Bouwstenen voor een ‘thuisgevoel’
Stadspsycholoog Sander van der Ham houdt zich bezig met de relatie tussen psychologie en stad. “De stadspsychologie ontstond uit een gelukkige samenloop van omstandigheden. In 2008 studeerde ik af als psycholoog. Ik had gekozen voor een opleiding klinische psychologie, maar voelde me in het vak niet zo op mijn plaats. Op hetzelfde moment werkte ik al bij een adviesbureau, waar ik de vraag kreeg naar de relatie tussen psychologie en de stad. Die vraag klikte en zo ontstond de motivatie om te zoeken naar een antwoord."
Al snel ontdekte hij de omgevingspsychologie, waarin de wederkerige relatie tussen de mens en de (gebouwde) omgeving centraal staat. Een razend interessant vakgebied. Wat hij wel jammer vond , was dat leven in de stad nogal negatief werd bekeken. Gechargeerd: steden zijn plekken vol prikkels, anonimiteit en onveiligheid. Ongezonde plekken waar je als mens niet te lang zou moeten vertoeven, laat staan wonen.
In 2008 werd de magische grens gepasseerd, waarop meer dan de helft van de wereldbevolking in stedelijk gebied woonde. Dat aantal blijft stijgen, naar verwachting tot wel 70 procent van de wereldbevolking. "Mensen wonen blijkbaar graag in steden. Vaak uit vrije wil, maar soms gedreven door economische redenen. Ik wil beter begrijpen waarom mensen graag in de stad zijn, zich er zelfs thuis voelen.”
Thuismakers Collectief
Het Thuismakers Collectief is een plek creëren waar mensen met interesse in thuisgevoel elkaar konden ontmoeten. Tijdens mijn afstudeeronderzoek ontdekte ik dat ouderen die in een verzorgingshuis wonen en zich meer thuis voelen ook een betere stemming hebben, hun eigen gezondheid en kwaliteit van leven beter beoordelen en constructievere manieren hebben om met uitdagingen in het leven om te gaan. Niet gek, wie zich ergens thuis voelt, voelt zich ook vaak beter. Wat maakt dat mensen zich dan thuis voelen?’”
“Mede-oprichters Anna en Sam vonden die vraag ook interessant. Samen ontdekten we dat er nog veel meer mensen in ons netwerk waren die zich er ook mee bezighielden. Zo ontstond de wens om een Collectief op te richten als plek van ontmoeting.”
Bouwstenen voor een thuisgevoel
“Er zijn in ieder geval vier bouwstenen voor een thuisgevoel. De eerste is plek. Iedereen heeft een plek nodig om zich thuis te voelen, daarbij speelt de mate waarin je persoonlijk controle voelt een belangrijke rol. Het is makkelijker om je in je eigen huis thuis te voelen dan op een publieke plek, omdat je in je eigen huis zelf bepaalt hoe de plek eruit ziet en wie er komen.”

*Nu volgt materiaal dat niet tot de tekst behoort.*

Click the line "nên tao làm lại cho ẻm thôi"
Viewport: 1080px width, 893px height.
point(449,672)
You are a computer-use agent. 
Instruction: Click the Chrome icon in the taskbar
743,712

“De tweede bouwsteen gaat over mensen en hun netwerken. Belangrijk is dat mensen een bepaalde mate van verbondenheid voelen met anderen.Het gevoel dat je ergens bij hoort is essentieel om je thuis te kunnen voelen.”

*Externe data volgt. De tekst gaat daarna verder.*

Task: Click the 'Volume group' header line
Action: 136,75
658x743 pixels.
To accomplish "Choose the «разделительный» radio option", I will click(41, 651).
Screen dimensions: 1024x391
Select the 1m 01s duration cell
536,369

“De derde bouwsteen gaat over routines en rituelen. Met automatische handelingen (routines) en terugkerende activiteiten (rituelen) geven we als mens (en als groep) betekenis aan plekken. Denk aan routines als het onderhoud van je tuintje of geveltuintje, dezelfde routes fietsen of lopen door de buurt en rituelen zoals buurtfeestjes.”
“De vierde bouwsteen heet organisatie. Thuisgevoel is dynamisch. Buurten veranderen. Dat vraagt erom dat je steeds met elkaar bepaalt wat nodig is om ervoor te zorgen dat iedereen zich thuis kan blijven voelen in een straat of buurt. Goede plekken/buurten maken is een doorlopend proces dat steeds aandacht (en natuurlijk liefde) vraagt. Zeggenschap staat bij deze bouwsteen centraal in de bijdrage die het levert aan thuisgevoel.”
Van der Ham: “Met deze bouwstenen in het achterhoofd is er niet een eenduidig antwoord te geven op de vraag of mensen zich thuis voelen in de stad. Veel mensen voelen zich er thuis, anderen juist niet. De bouwstenen zijn een bril om te analyseren waarom iemand zich wel of juist niet thuis voelt in de stad. Leeftijd, levensfase en woonplek spelen daarin ook een belangrijke rol. Thuisgevoel begrijpen vraagt om een mensperspectief en daarvoor is het nodig je in te leven in stedelingen. Eerst op individueel niveau en bij voldoende gesprekken kun je dat vertalen naar een generieker niveau.